I agree with chuck - to me the roller has been one of my best tools for making the recovery come along.
It is a challenge the first week or so, but afterwards it's a palpable relief to me.
I used and still sometimes do use the bands. I particularly liked one exercise that I did in outpatient PT (4 weeks+):
- Tie a band around the bottom of a chair leg, one of the back two.
- Slip your foot in until the band is around your ankle so you're facing towards the back of the chair. Keep close to the chair in all of these
- Keeping your leg straight, pull back until a good amount of resistance.
- Repeat a good number of times. I started with five, went to ten.

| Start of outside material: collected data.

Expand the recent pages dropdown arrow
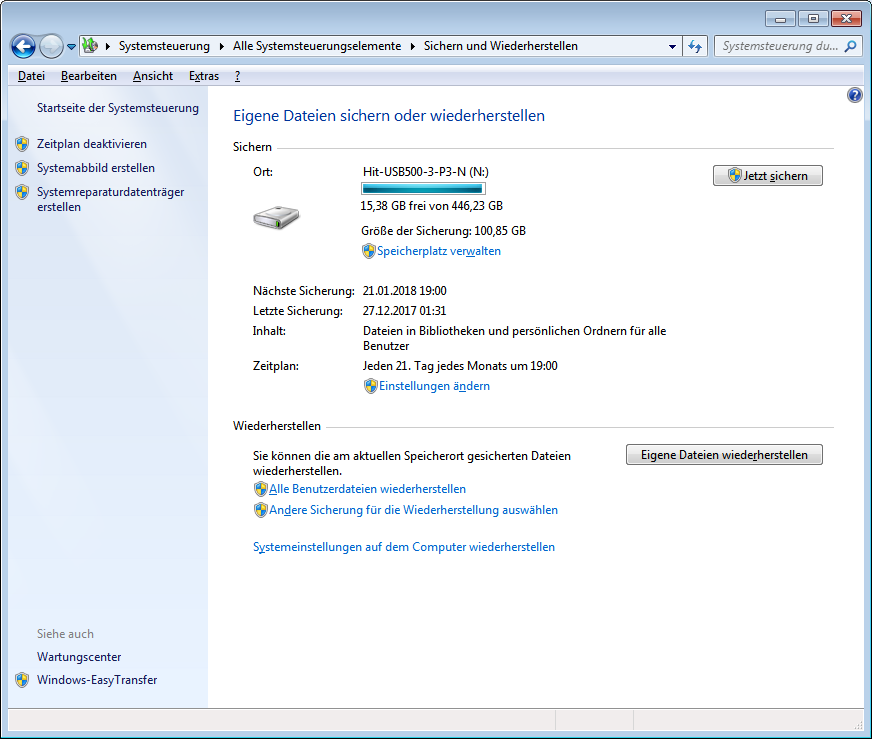(x=71, y=47)
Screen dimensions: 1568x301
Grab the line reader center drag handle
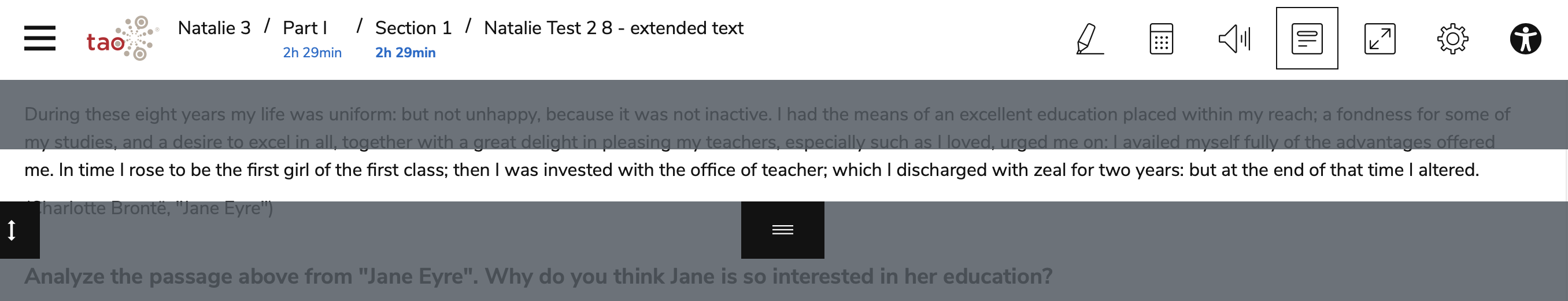pyautogui.click(x=782, y=230)
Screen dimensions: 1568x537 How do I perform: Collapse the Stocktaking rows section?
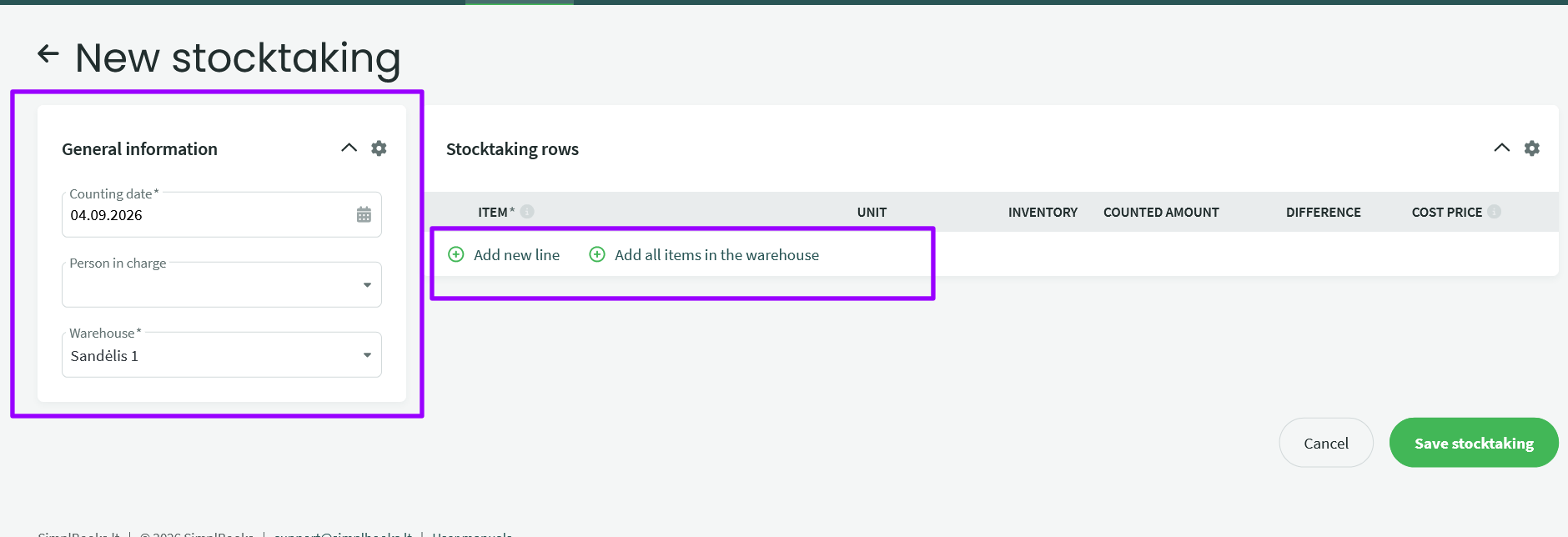[x=1502, y=148]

- turn to your right 90 degress, both feet parallel, your left side to the back of the chair.
- Now move your foot sideways, keeping the leg straight for n repetitions to resistance.
- Turn right again 90 degrees, facing away from the chair.
- Holding on to the back of the chair, move your foot forwards, keeping your leg straight for n repetitions.
- One more 90 degree right turn, this time your right is sideways to the back of the chair.
- Pull the foot across the front of your leg, stop at the proper resistance. Repeat n times.
- And you're done...
Now I started this after about five weeks and had no restrictions except 50 lbs carrying and no impact sports. Check your restrictions and make sure this plays well with them.
Make sure you're comfortable, always hold on to the back of the chair, if you need to step over the band to be in the best position, do so.
It is a very gentle exercise, but really addresses the small muscles both on the supporting leg and the moving leg. I still do them periodically to see if I am strong in all directions. Preventative in my part.
Eventually, once you are a pro with one band, you can either use another with more resistance or use two in a loop. That wasn't until about six or seven months for me. I don't think you want to over stress this, just get them strong enough to do well.